Click-target data:
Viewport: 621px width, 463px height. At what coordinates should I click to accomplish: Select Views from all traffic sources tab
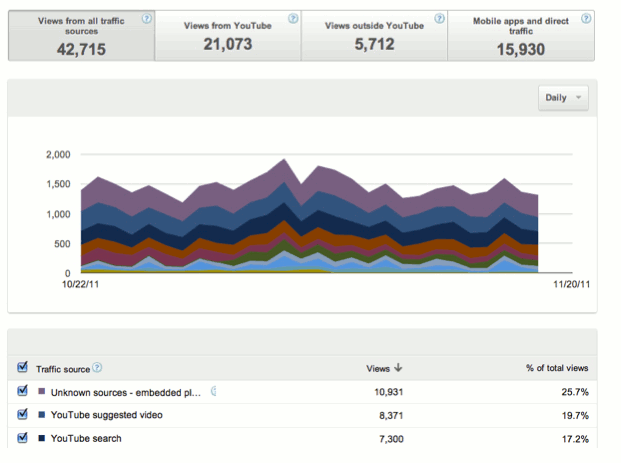coord(81,38)
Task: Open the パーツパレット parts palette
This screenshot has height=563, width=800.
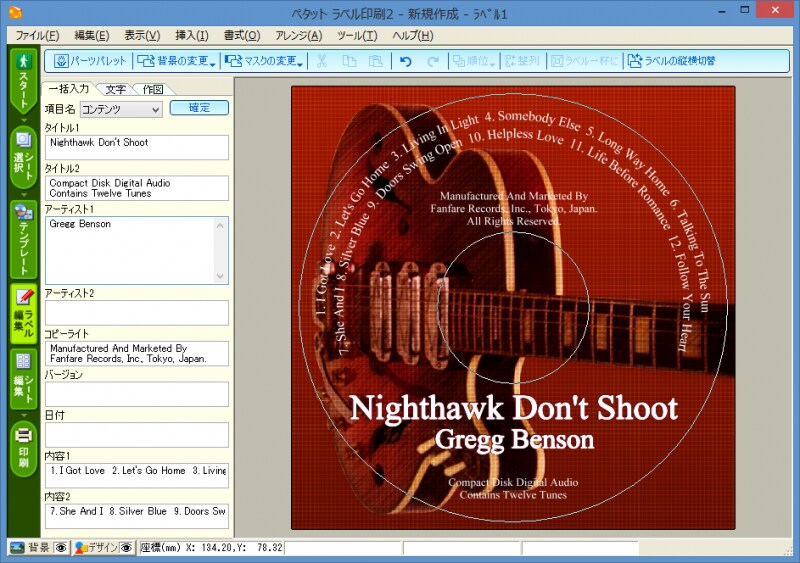Action: pos(91,61)
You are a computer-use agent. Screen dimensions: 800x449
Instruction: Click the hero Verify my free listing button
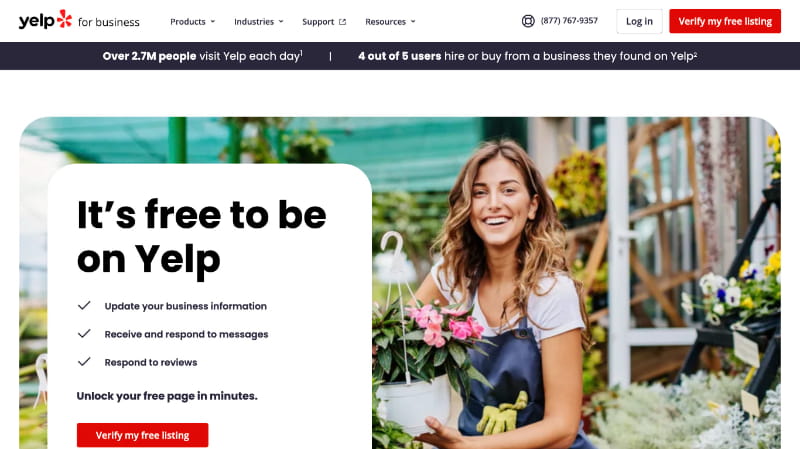(142, 435)
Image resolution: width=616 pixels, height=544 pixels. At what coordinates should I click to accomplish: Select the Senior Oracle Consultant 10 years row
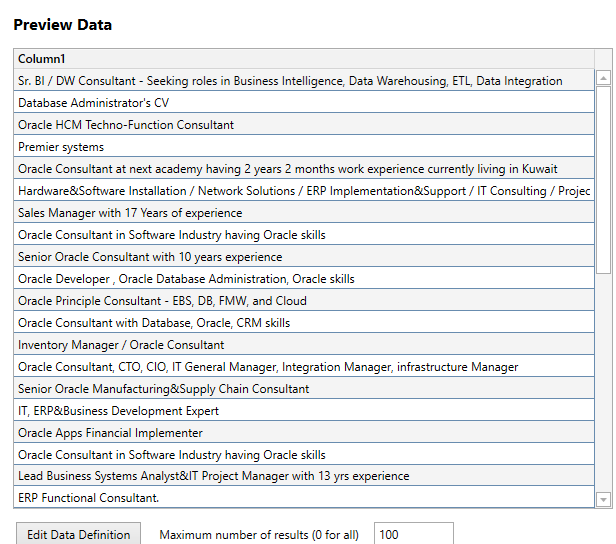304,256
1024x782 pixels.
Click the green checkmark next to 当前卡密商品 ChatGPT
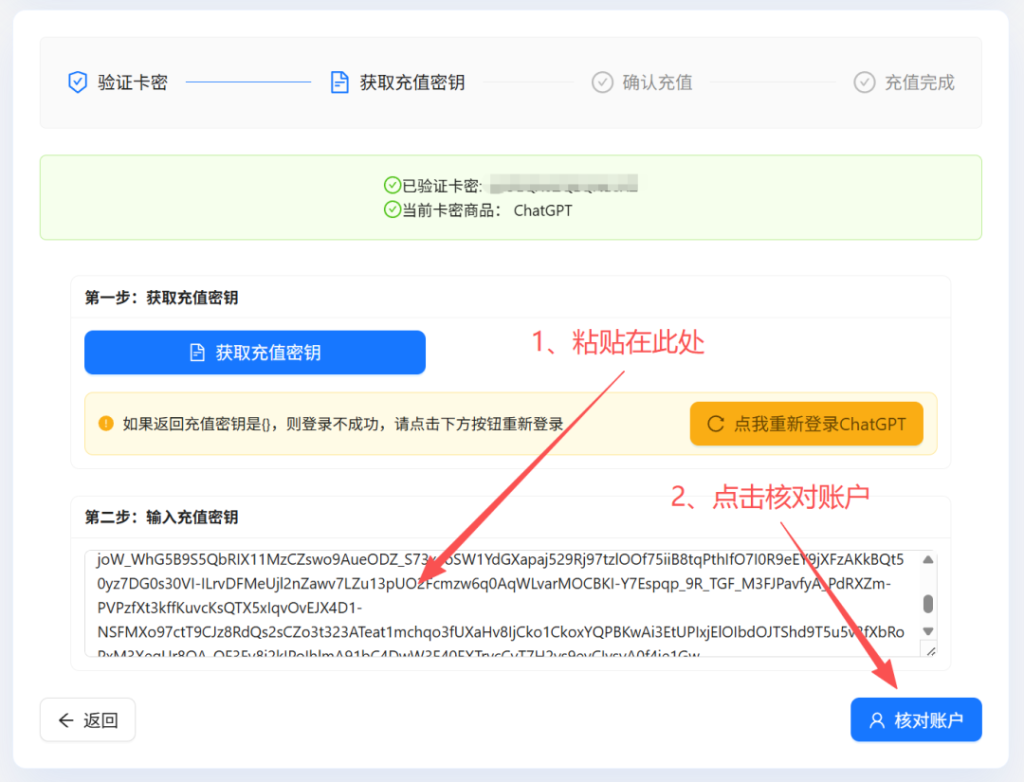click(391, 210)
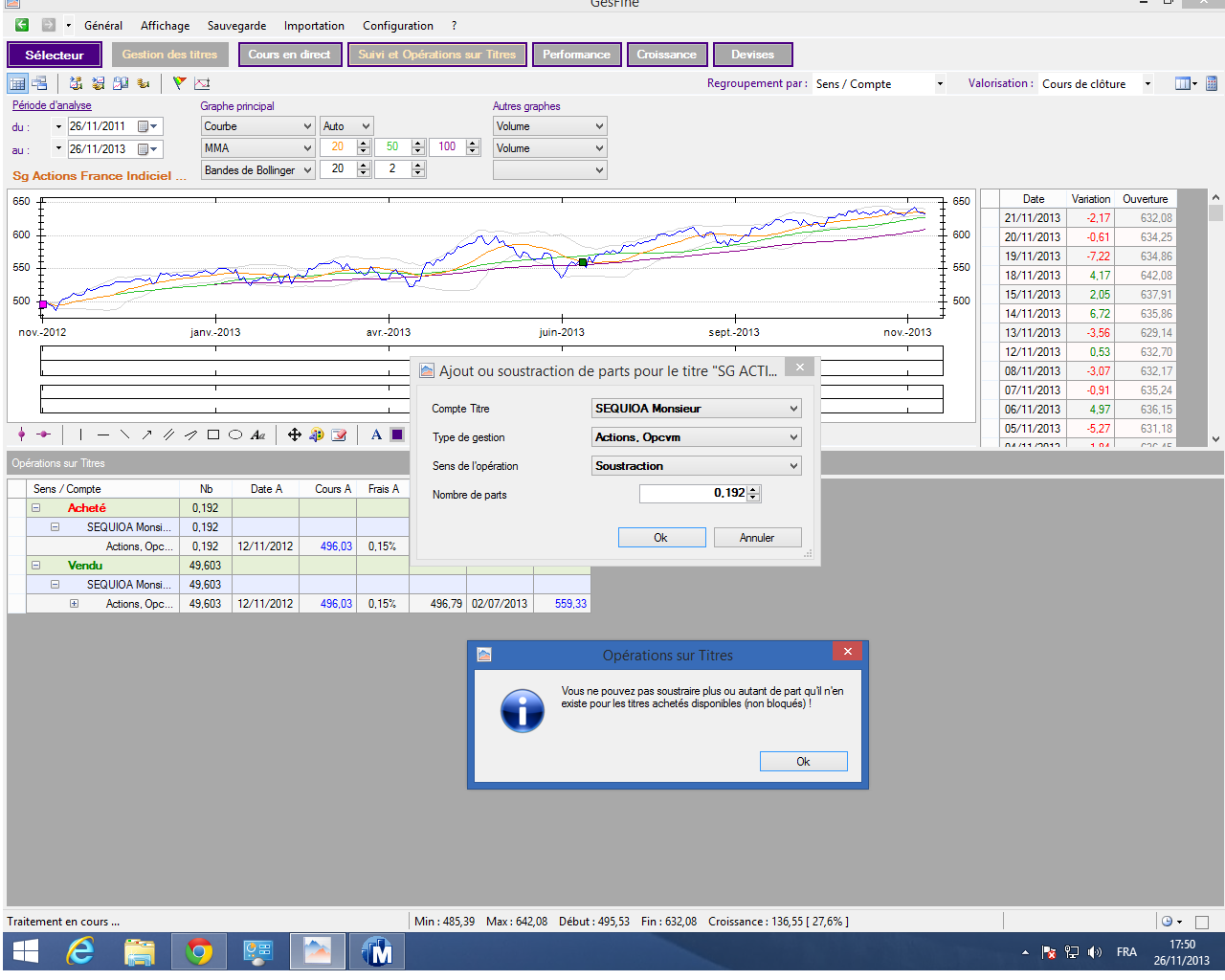
Task: Open the Compte Titre dropdown
Action: pyautogui.click(x=793, y=409)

* Short task *
Express as a JSON list of strings, one per line, the lines of the items from the line containing "Task: Open the パーツパレット parts palette" through the end of the items, inclusive, omitting any blank lines. Leave the pictures out.

* Written solution *
[
  "Task: Open the パーツパレット parts palette",
  "This screenshot has height=563, width=800.",
  "Action: pos(91,61)",
  "You are a computer-use agent. Screen dimensions: 800x449",
  "Instruction: Click the hero Verify my free listing button",
  "(142, 435)",
  "Image resolution: width=616 pixels, height=544 pixels. At what coordinates should I click to accomplish: Select the Senior Oracle Consultant 10 years row",
  "304,256",
  "1024x782 pixels.",
  "Click the green checkmark next to 当前卡密商品 ChatGPT",
  "click(391, 210)",
  "Task: Open the Compte Titre dropdown",
  "Action: pyautogui.click(x=793, y=409)"
]